Saturday, September 26, 2020

2020/118: World of Trouble -- Ben Winters

... of course a pandemic would be an absolute calamity, some deadly virus stalking the land, and you would huddle up with your family and shut out the world until it ended, but then it would—it would have an ending. A pandemic runs its course and then the world recovers. [loc. 1687]

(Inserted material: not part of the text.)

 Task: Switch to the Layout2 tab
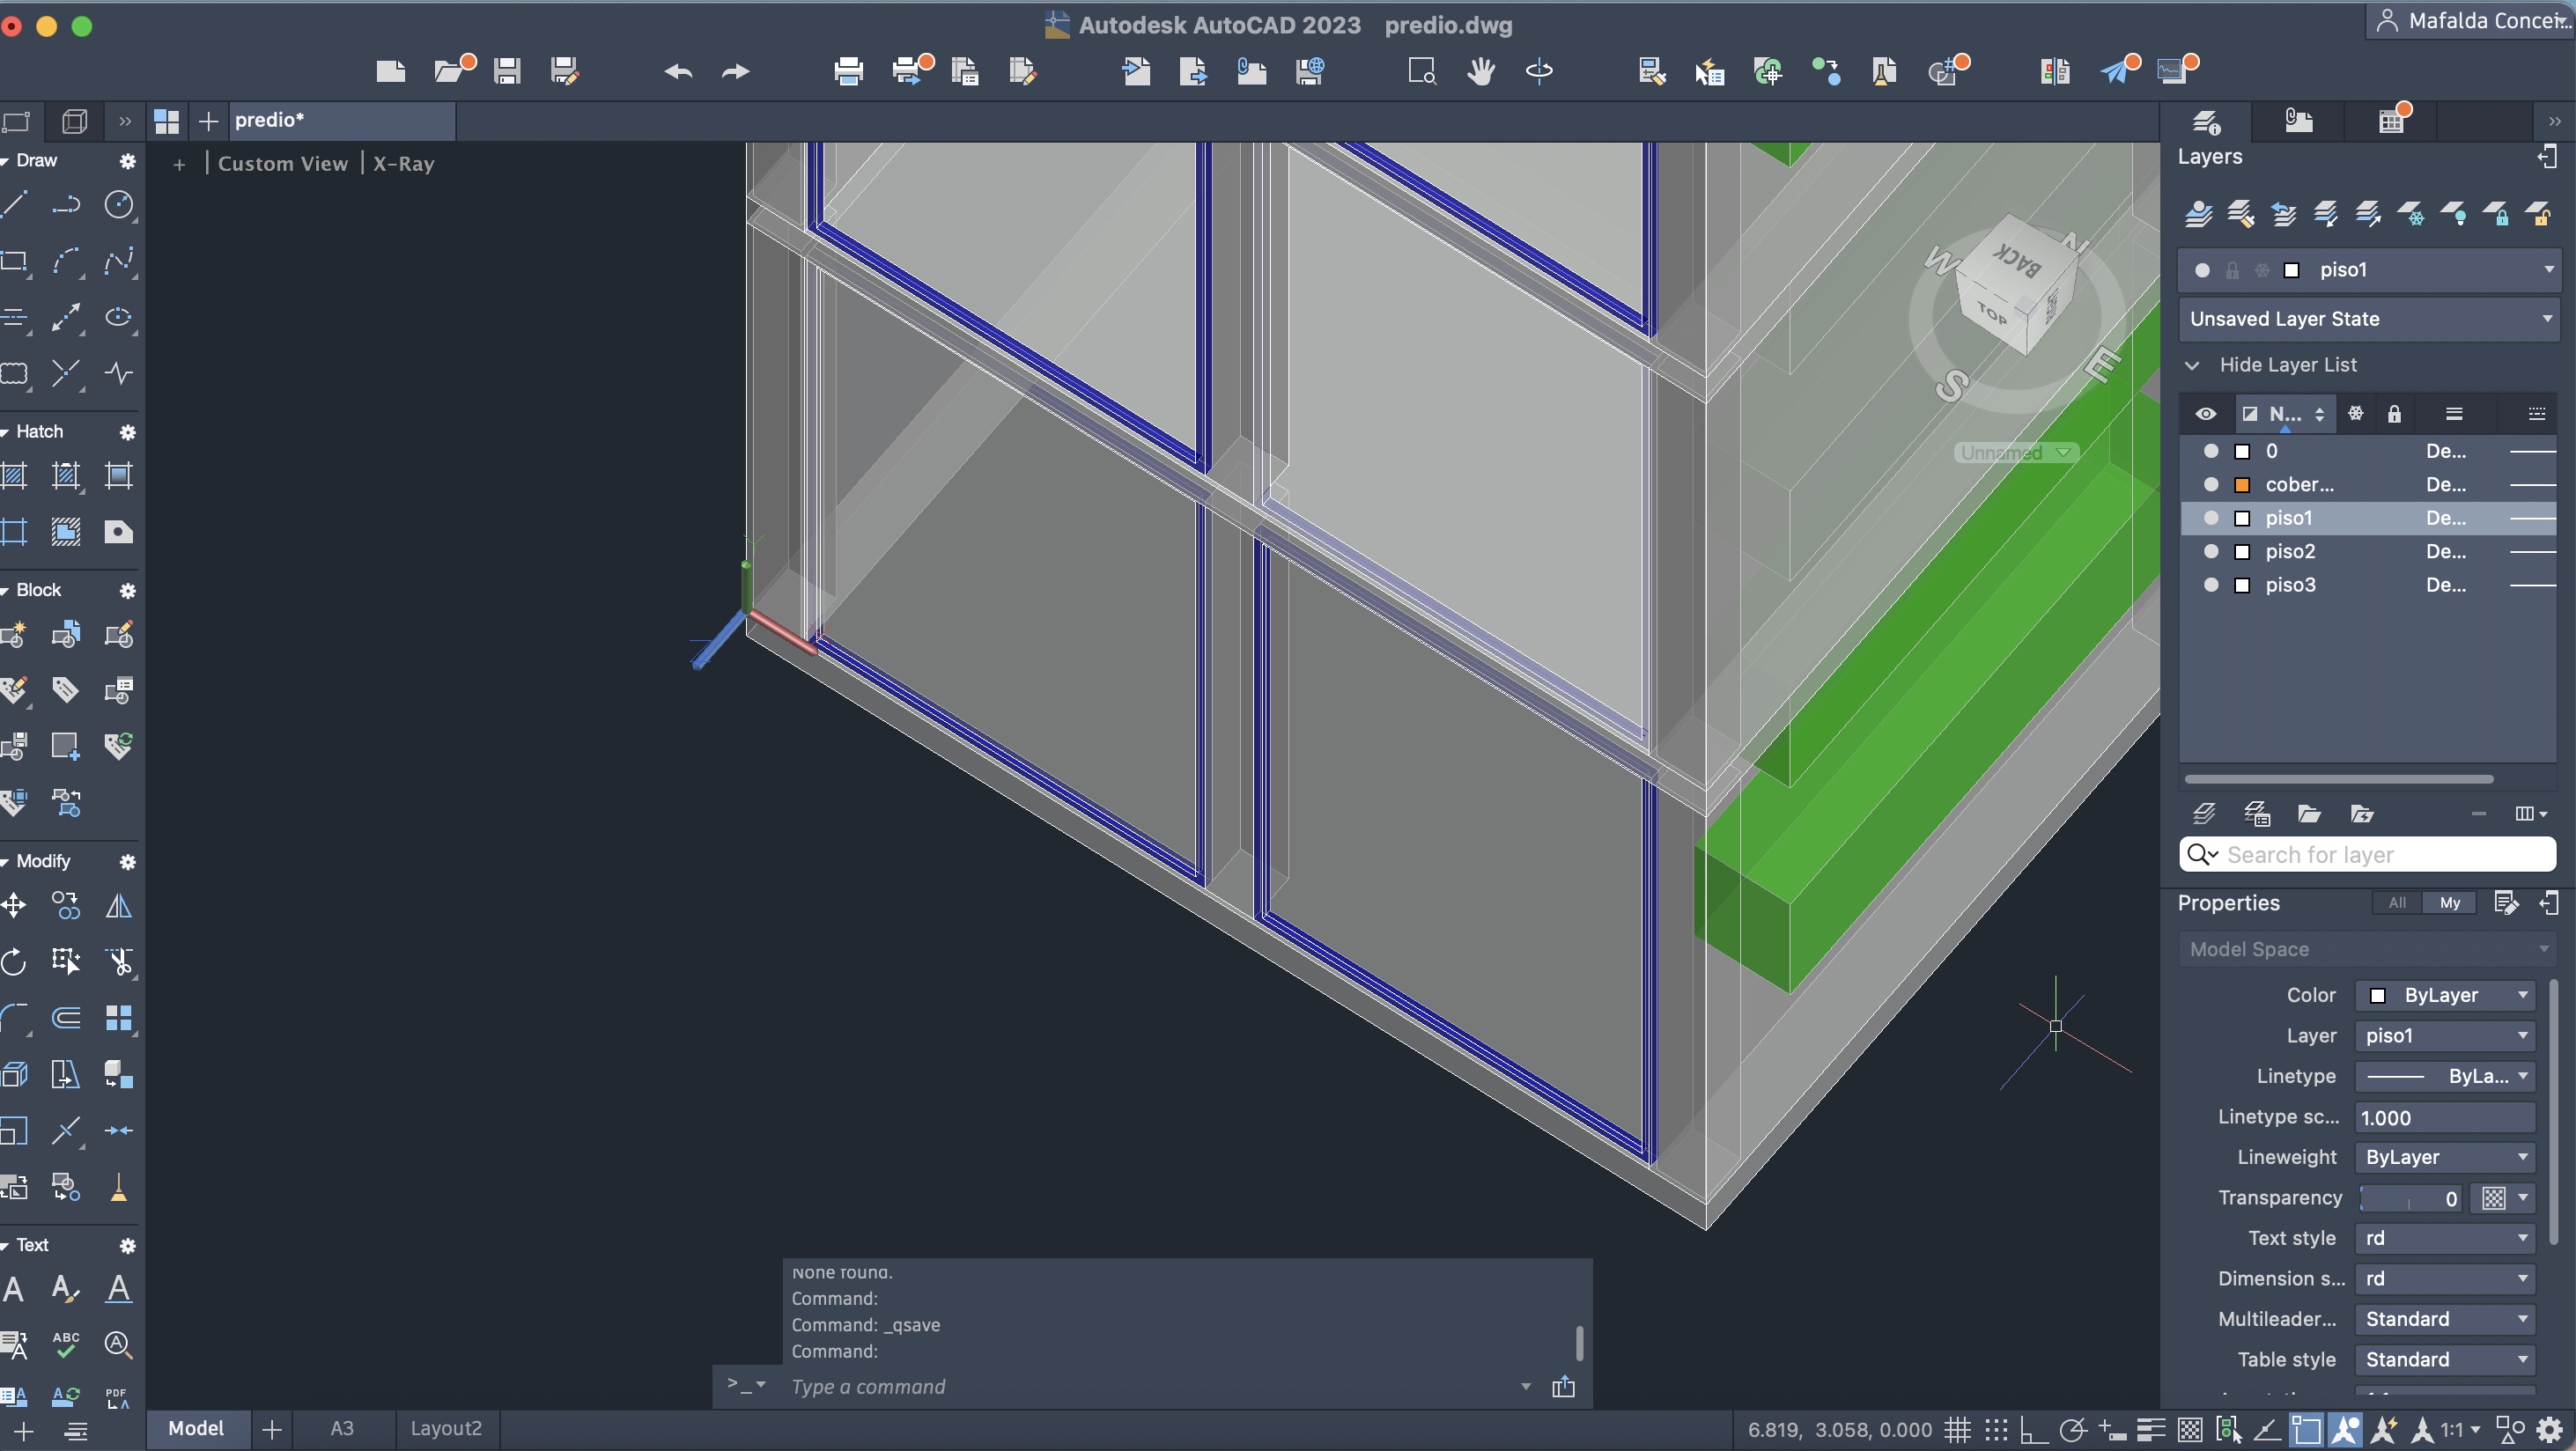click(446, 1428)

At the opening of World of Trouble, only fourteen days remain before the Maia asteroid is forecast to plummet into the Malaysian archipelago and destroy what's left of civilisation. Between the bucket-listers, suicide cults, urban unrest and collapsing infrastructure, civilisation has made a good start on its own demise already. Hank Palace, former police detective who's still determined to try to find meaning by doing his job, is one of the few who has not succumbed to the lure of despair. In this novel, he's searching for his estranged sister Nico, who tried to convince him that salvation was possible (via the group with which she was involved) and that the asteroid could be knocked off course. They parted angrily, and Hank wants to be reconciled. 

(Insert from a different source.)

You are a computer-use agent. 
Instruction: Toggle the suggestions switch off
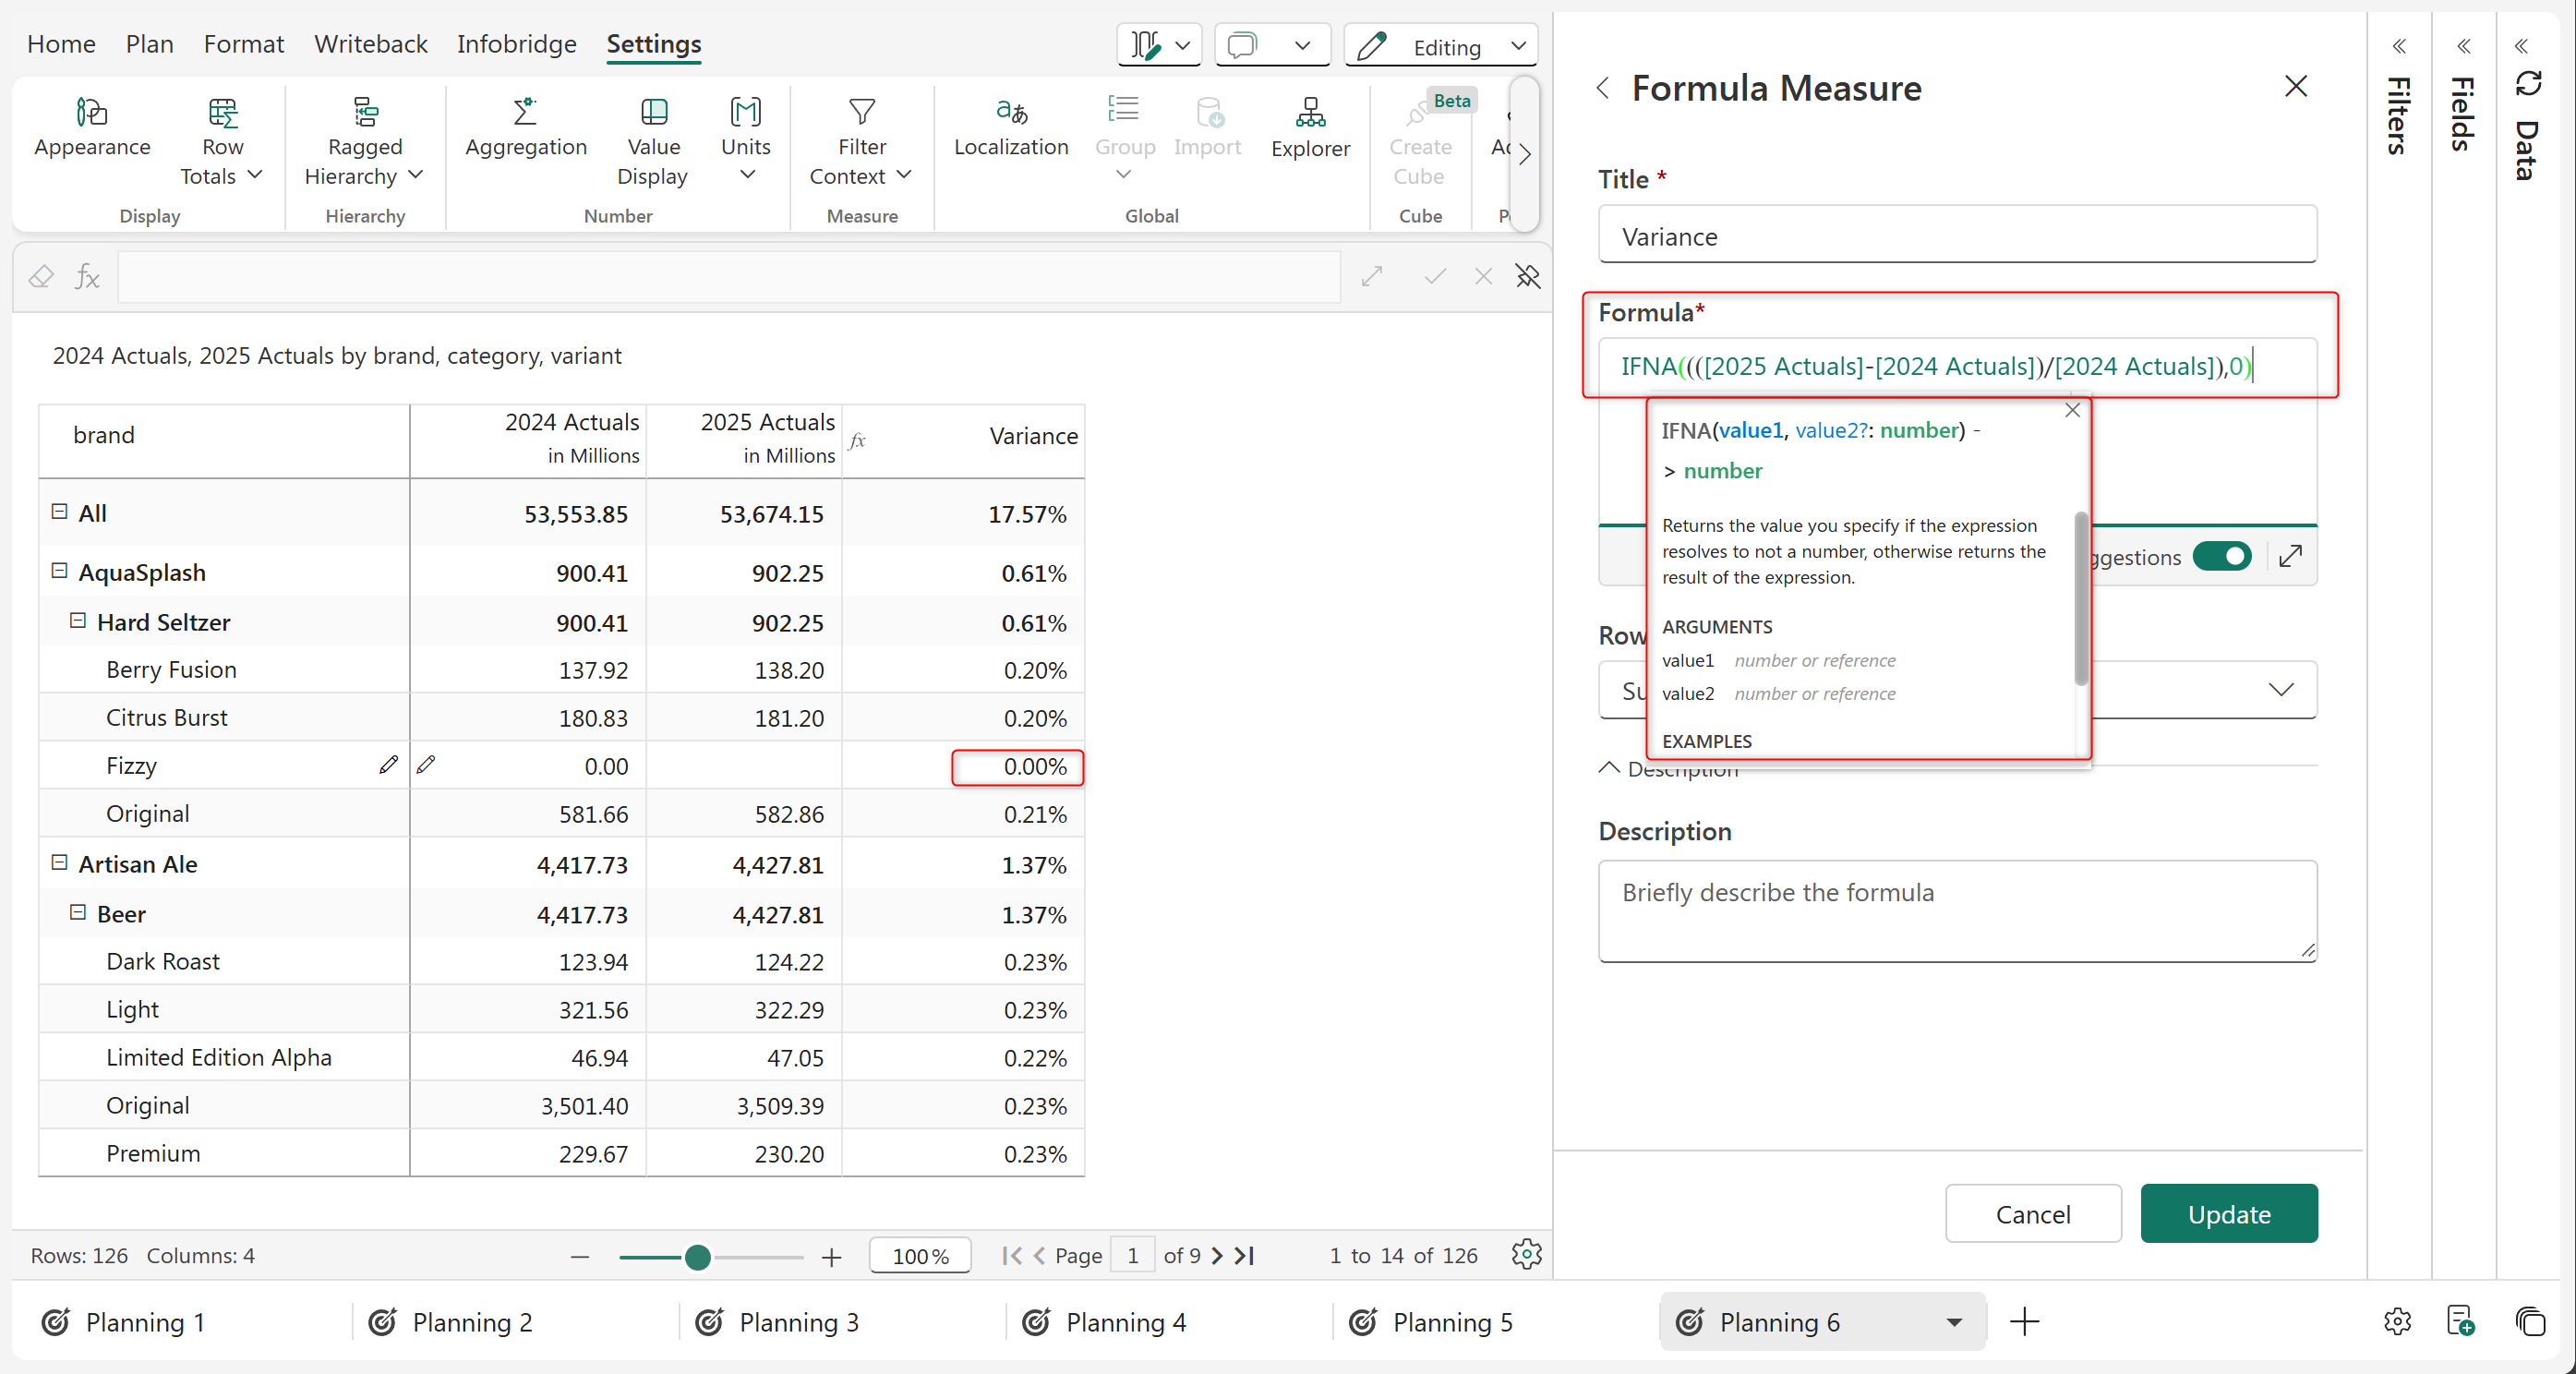tap(2222, 556)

 But it's evident, as he cycles through New England searching for Nico and helping those he encounters, (an Amish community, a survivalist group, a boy treed by the zoo tiger he set free) that Hank's stoicism, common sense and desire to see justice done is slowly metamorphosing into something more rigid. 'I can’t solve the crime unless I know everything and the world can’t end with the crime unsolved, that’s all there is to it.' He's becoming less rational, more violent, a reckless man who realises that 'the odorless colorless presence of the future' is missing, and has very little left to hope for, or to lose, or to love. He's overfocussed, obsessed and under pressure. And, Winters reminds us near the end, he's not yet thirty years old. 

 This novel moved me to tears more than once, not least because of Hank's bond with his dog Houdini. The final few chapters felt a little rushed (or perhaps I was rushing through them) but the ending is absolutely perfect. It's odd to say that this is an uplifting read, given the oncoming apocalypse: somehow, though, it left me feeling drained but peaceful.